### What is expected
Within the records below is a range that opens at the line with "Screen dimensions: 1204x678" and closes at the line with "Task: Select the 内容管理 sidebar icon". Return that range word for word, both ends included, and only that range.

[Stored records]
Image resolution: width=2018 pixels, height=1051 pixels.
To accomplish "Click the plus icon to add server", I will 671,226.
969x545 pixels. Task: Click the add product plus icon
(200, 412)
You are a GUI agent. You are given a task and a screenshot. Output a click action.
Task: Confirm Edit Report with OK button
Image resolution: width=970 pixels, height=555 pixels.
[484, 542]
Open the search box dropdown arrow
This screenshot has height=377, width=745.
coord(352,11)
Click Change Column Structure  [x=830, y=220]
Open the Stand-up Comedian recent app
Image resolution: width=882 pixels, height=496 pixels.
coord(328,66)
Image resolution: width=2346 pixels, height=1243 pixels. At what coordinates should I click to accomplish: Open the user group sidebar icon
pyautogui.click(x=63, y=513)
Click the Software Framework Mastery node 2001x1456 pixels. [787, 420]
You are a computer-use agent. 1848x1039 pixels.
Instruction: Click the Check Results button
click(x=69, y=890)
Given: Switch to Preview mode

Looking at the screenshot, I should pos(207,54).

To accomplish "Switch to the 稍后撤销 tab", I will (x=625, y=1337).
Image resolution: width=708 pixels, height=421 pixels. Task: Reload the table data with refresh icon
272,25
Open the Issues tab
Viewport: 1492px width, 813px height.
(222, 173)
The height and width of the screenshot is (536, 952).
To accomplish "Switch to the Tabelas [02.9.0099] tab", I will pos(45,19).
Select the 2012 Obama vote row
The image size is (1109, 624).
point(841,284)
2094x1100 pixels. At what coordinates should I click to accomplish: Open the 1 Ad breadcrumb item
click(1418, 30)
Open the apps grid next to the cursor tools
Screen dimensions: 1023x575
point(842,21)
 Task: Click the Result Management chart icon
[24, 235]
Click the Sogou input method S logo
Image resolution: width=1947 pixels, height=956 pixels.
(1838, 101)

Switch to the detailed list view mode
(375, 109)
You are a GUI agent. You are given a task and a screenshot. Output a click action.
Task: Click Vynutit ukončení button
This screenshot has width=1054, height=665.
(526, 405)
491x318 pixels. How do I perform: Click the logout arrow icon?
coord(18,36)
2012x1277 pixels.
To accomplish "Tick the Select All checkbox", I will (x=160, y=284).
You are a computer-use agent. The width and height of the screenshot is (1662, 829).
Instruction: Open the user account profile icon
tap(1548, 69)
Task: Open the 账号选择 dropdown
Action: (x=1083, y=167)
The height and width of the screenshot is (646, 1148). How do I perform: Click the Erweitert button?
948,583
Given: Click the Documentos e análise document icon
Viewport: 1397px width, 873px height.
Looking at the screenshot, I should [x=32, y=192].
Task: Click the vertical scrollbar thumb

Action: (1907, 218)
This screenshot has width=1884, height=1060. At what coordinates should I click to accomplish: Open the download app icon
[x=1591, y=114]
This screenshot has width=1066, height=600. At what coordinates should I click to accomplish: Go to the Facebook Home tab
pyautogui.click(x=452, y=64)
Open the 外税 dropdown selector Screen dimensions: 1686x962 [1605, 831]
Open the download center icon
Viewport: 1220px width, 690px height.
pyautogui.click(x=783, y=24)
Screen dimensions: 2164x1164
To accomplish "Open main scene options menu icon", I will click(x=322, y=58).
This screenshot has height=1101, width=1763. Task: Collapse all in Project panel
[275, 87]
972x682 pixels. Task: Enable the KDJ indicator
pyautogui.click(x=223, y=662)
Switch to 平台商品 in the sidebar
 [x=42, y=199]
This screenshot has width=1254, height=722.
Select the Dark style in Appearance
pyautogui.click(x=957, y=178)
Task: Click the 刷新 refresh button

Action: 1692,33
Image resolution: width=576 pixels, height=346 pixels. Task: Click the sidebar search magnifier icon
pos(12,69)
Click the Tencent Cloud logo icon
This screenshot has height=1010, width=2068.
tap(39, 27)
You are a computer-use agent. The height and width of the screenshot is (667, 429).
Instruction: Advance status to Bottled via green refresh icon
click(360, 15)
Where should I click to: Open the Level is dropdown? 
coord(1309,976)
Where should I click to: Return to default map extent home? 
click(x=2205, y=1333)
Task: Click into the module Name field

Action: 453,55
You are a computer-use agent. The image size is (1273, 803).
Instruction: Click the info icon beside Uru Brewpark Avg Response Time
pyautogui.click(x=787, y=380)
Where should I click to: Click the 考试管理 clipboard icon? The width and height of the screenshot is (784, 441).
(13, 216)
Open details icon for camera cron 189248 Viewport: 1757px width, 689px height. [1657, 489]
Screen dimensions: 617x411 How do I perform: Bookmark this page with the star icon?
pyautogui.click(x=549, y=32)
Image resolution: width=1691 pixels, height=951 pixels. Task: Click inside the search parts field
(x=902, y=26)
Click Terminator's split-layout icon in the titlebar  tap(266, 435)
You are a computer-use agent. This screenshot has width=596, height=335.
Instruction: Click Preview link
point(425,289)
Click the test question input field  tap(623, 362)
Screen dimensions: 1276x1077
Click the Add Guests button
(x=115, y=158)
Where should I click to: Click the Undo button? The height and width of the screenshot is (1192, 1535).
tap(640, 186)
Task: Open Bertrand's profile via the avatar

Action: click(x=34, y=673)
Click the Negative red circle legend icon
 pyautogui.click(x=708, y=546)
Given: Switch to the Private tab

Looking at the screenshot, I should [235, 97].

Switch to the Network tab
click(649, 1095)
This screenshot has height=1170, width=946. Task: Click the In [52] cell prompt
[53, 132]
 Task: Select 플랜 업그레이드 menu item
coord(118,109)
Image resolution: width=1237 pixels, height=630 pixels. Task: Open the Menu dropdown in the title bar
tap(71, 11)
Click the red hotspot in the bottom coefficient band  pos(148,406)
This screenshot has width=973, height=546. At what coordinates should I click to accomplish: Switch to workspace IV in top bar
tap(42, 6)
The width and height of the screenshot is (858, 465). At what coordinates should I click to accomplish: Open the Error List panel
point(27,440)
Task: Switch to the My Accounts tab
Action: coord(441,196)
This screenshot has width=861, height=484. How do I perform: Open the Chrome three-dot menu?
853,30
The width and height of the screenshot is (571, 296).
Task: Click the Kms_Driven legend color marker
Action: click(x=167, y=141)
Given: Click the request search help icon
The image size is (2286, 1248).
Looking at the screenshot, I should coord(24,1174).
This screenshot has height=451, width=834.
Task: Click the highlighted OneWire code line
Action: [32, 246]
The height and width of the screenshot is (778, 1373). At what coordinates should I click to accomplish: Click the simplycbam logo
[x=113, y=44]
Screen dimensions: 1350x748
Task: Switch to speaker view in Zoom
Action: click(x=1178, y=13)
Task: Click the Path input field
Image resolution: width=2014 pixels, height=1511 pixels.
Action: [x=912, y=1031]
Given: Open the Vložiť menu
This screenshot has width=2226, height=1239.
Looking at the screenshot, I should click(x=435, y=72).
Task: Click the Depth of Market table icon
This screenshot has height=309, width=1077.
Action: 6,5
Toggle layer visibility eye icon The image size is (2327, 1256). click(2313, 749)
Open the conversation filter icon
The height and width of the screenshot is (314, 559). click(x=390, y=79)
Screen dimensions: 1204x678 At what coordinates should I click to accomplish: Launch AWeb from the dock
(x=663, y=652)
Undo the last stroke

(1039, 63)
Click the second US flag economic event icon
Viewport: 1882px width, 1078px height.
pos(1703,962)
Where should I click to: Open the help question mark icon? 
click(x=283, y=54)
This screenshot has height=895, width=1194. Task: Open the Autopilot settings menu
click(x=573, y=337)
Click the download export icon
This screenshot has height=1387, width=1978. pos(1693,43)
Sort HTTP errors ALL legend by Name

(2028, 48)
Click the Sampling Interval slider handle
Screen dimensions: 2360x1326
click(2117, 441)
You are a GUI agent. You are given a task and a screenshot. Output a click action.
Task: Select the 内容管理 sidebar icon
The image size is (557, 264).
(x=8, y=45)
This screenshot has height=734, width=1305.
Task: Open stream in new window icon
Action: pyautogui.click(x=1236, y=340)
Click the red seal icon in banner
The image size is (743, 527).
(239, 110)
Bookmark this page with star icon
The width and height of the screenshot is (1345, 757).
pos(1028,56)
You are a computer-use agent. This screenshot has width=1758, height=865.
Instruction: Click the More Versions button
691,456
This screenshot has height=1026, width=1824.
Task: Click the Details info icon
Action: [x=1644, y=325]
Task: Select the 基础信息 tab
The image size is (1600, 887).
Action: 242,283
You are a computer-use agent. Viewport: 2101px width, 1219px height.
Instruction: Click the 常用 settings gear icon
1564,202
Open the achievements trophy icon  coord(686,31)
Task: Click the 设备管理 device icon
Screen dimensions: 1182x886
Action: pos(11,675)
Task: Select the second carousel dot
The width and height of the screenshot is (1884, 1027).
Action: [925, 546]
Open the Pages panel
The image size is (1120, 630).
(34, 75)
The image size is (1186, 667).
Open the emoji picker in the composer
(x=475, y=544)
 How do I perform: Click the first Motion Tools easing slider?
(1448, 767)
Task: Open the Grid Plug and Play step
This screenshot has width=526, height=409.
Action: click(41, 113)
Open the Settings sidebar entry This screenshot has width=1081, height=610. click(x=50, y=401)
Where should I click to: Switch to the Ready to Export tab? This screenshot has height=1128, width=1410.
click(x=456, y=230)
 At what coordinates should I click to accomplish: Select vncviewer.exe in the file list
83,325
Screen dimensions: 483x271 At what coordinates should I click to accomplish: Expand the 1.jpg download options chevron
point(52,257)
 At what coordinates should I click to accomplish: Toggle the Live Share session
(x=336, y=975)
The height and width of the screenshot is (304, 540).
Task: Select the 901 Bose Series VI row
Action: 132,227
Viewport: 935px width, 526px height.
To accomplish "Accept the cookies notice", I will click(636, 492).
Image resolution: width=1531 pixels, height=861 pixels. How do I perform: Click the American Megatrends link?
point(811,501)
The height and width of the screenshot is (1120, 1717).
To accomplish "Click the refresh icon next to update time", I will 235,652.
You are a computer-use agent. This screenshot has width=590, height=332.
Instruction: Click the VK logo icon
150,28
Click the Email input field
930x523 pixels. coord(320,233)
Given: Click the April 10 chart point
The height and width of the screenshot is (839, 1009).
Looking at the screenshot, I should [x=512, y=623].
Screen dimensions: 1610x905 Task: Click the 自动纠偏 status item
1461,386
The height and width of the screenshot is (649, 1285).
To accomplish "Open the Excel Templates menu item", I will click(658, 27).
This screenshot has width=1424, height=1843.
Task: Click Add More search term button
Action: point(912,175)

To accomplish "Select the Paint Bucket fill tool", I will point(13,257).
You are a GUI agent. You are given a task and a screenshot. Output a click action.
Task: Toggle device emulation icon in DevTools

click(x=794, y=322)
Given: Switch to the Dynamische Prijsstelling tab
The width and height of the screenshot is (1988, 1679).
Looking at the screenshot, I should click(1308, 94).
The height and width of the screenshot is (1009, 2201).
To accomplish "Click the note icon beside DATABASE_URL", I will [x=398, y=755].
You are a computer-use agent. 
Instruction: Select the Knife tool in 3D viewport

### Answer section
Screen dimensions: 1204x678 At what coordinates should I click to accomplish: Launch AWeb from the dock
(x=663, y=652)
Undo the last stroke

(1039, 63)
Click the second US flag economic event icon
Viewport: 1882px width, 1078px height.
pos(1703,962)
Where should I click to: Open the help question mark icon? 
click(x=283, y=54)
This screenshot has height=895, width=1194. Task: Open the Autopilot settings menu
click(x=573, y=337)
Click the download export icon
This screenshot has height=1387, width=1978. pos(1693,43)
Sort HTTP errors ALL legend by Name

(2028, 48)
Click the Sampling Interval slider handle
Screen dimensions: 2360x1326
click(2117, 441)
You are a GUI agent. You are given a task and a screenshot. Output a click action.
Task: Select the 内容管理 sidebar icon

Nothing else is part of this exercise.